Any hint is very welcome.

thanks in advance,
Christophe

PS: I can easily reproduce the problem, and was trying to debug with 
qemu and gdb server but so fra no success to clearly identify the 
problem. Last point: it seems the kernel does not really "crash" but 
rather ends up in some unstable state and maybe in a loop.
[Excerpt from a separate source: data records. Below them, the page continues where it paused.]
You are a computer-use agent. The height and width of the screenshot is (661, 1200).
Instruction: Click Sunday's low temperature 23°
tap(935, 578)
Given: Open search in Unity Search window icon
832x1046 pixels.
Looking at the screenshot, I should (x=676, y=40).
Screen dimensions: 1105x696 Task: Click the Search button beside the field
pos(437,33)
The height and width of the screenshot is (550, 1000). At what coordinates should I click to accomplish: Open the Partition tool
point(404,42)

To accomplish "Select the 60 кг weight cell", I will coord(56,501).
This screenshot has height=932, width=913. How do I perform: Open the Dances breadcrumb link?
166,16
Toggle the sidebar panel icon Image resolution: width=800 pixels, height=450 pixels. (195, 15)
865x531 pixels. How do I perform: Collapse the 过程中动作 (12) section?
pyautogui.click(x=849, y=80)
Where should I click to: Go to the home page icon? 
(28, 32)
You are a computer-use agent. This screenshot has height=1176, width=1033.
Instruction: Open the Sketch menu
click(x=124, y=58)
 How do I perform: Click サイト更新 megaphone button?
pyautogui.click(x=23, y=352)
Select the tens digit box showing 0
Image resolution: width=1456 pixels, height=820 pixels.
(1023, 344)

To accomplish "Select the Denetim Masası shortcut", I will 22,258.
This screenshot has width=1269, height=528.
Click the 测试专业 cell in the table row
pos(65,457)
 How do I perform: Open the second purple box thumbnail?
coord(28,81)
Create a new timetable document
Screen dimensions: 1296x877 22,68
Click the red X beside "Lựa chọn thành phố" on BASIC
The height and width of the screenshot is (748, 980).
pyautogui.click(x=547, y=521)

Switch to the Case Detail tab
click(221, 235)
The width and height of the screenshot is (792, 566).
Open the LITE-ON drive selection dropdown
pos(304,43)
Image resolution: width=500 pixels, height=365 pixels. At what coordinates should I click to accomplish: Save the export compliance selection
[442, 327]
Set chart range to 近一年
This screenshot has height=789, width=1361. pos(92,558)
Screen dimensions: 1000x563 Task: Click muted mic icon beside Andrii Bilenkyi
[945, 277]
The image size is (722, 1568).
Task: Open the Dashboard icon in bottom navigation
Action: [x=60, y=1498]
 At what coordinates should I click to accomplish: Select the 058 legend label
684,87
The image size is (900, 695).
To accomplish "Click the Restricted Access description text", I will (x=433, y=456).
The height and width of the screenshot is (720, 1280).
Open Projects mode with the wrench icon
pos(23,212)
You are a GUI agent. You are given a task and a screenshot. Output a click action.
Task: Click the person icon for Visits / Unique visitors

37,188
^ permalink raw reply	[flat|nested] 5+ messages in thread

* Re: Virtual device and ARP table
  2010-06-07 10:21 Virtual device and ARP table Christophe Jelger
@ 2010-06-07 12:22 ` Eric Dumazet
  2010-06-07 13:03   ` Christophe Jelger
  0 siblings, 1 reply; 5+ messages in thread
From: Eric Dumazet @ 2010-06-07 12:22 UTC (permalink / raw)
  To: Christophe Jelger; +Cc: linux-kernel, netdev

Le lundi 07 juin 2010 à 12:21 +0200, Christophe Jelger a écrit :
> Hello,
> 
> I am currently "resurrecting" a Linux module (called LUNAR) which I 
> co-developed in 2007 and I'm having a weird kernel crash. This code 
> basically used to work fine up to 2.6.18 which was the latest version 
> before we stopped our development. I quickly ported it to 2.6.{31,32}: 
> it compiles fine and loads fine, but it crashes/hangs the kernel when 
> it's really being used.
> 
> The module is a virtual device used for MANET routing: with the current 
> version, it basically "captures" DNS requests sent to the virtual 
> interface --> this triggers the sending of a fake DNS reply (see below) 
> and the creation of an ARP table entry for the destination (the MANET 
> route is built at the same time). Packets can then be sent to the 
> destination.
> 
> The problem I'm having is that the kernel quickly hangs after I create a 
> new ARP entry (actually only if it's being used). If the entry I create 
> is set to NUD_PERMANENT, then everything works fine! I use 
> __neigh_lookup_errno to lookup/create the entry and neigh_lookup to 
> set/update the MAC address. Note that the ARP entry is created without 
> problem, but typically even just doing a userspace "arp -a" command can 
> crash the kernel (it also hangs the userspace command!). Doing "arp -na" 
> usually does NOT crash the kernel!
> 
> I guess the problem comes from a combination of ARP + DNS 
> lookups/replies. Note that my kernel module has its own internal fake 
> DNS server which captures lookups and sends replies directly back to the 
> stack. What is amazing: if the ARP entry I create is set to 
> NUD_PERMANENT, then I don't get any crash (however I cannot develop my 
> module with permanent ARP entries).
> 
> I'm wondering if there were any major changes to the neighbor and arp 
> code (between 2.6.18 and 2.6.31) that are somehow causing this problem ?...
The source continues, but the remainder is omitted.